20. In Risal Singh y. Chandgi Ram, , a Division Bench consisting of A. N. Grover, J., (as he then was) and S. B. Capoor, J., held that the conviction of a person under Section 19(f) of the Indian Arms Act for being in posses don of an unlicensed revolver could not be considered to be an offence involving moral turpitude. The observations in Mangalfs case : AIR1963All527 , were referred to with approval.
21. These authorities clearly lay down that there must be something so wicked and depraved in the action before an offence can be called as involving moral turpitude. The mere fact that a person is held guilty under some law would not mean that he was guilty of an offence involving moral turpitude. In the present case all that Mr. Chari could point out was that it was being suggested that the workmen had wrongfully restrained the agent of the bank. In the context of the fact that the workmen were the workers in the bank and had come to the agent's room and might have thus committed an offence of wrongfully restraining him, it cannot be said that involves moral turpitude. Mr. Chad referred me to the article Infamous Crimes' at page 54 of Corpus Jurisdiction Secundum, volume 22, which is defined as one which works in the person committing it, one which involves moral turpitude and disqualifies the person convicted as a witness, and especially to the observations that the better modern view is that the question is determined by the nature of punishment, and not by the character of the crime, and that any crime is infamous that is punishable by death or by imprisonment, with or without hard labour, in a State prison or by the loss of civil or political privileges. The decision turns not upon the punishment actually inflicted, but upon the punishment which the Court is authorised to impose. In my view, these observations are of no assistance to Mr. Chari. It is not known as to in what context these observations are being made and moreover they are referring to the infamous crimes. These observations are not laying down that all offences which involve imprisonment are necessarily involving moral turpitude. If they are meant to lay down this, it is clearly contrary to the unanimous opinion of the various High Courts noticed above that merely because a person has committed an offence does not mean that he is guilty of an offence involving moral turpitude.
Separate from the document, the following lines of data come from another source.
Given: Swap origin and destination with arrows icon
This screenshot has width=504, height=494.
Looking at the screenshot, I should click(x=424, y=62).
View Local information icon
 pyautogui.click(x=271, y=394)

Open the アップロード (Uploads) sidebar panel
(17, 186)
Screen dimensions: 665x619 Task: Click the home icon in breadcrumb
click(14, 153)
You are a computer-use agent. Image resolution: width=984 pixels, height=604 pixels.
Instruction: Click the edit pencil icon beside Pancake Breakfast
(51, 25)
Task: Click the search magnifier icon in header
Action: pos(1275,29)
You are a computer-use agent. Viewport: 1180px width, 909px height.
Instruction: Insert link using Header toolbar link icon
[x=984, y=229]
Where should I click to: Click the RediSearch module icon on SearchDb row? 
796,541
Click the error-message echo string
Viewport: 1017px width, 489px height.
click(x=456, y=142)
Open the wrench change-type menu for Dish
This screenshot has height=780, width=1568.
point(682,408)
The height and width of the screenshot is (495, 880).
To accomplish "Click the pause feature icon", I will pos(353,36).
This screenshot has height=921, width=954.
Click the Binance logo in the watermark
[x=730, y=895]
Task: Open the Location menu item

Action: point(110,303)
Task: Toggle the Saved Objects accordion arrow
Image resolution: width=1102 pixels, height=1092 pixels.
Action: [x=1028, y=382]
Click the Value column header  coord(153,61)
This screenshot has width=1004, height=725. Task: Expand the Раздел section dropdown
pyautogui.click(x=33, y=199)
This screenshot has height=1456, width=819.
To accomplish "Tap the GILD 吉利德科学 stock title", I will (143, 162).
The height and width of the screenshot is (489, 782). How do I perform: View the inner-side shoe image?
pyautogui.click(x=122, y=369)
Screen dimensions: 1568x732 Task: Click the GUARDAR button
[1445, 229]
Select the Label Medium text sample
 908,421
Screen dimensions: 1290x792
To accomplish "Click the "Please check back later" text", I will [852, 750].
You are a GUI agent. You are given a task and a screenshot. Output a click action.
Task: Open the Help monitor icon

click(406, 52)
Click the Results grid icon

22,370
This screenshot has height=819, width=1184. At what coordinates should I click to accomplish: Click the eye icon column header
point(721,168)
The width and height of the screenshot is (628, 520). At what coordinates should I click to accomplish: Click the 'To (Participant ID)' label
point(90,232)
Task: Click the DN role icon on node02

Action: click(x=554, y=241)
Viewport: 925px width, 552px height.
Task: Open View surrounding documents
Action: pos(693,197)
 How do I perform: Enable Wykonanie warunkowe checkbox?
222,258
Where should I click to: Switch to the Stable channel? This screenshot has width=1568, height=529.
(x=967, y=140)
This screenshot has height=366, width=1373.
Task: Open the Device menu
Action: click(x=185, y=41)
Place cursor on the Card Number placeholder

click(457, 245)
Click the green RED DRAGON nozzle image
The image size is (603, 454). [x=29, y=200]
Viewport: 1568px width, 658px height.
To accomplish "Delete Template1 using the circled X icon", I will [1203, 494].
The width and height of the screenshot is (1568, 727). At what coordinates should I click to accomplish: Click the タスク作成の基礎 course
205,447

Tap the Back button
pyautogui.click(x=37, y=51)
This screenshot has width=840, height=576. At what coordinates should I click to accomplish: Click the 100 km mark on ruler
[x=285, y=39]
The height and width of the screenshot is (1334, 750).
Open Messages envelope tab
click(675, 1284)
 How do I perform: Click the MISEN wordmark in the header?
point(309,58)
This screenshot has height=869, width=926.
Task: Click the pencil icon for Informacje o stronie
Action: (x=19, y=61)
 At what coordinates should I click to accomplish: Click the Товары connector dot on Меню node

22. Mr. Pai in this connection referred me to Bouvier's Law Dictionary, page 247, where 'moral turpitude' :is defined as 'an act of baseness, vileness or depravity in the private and social duties which a man owes to his fellowmen or to society in general, contrary to the accepted and customary rule of right and duty between man and man'. In my view 'moral turpitude' can only mean vileness and depravity of character and I cannot persuade myself to hold that the offence in the present case is one which involves moral turpitude. In my view, thereforee, on this ground also the contention of Mr. Chari that reference should have been made to the criminal Court before taking departmental action cannot be accepted and must be repelled.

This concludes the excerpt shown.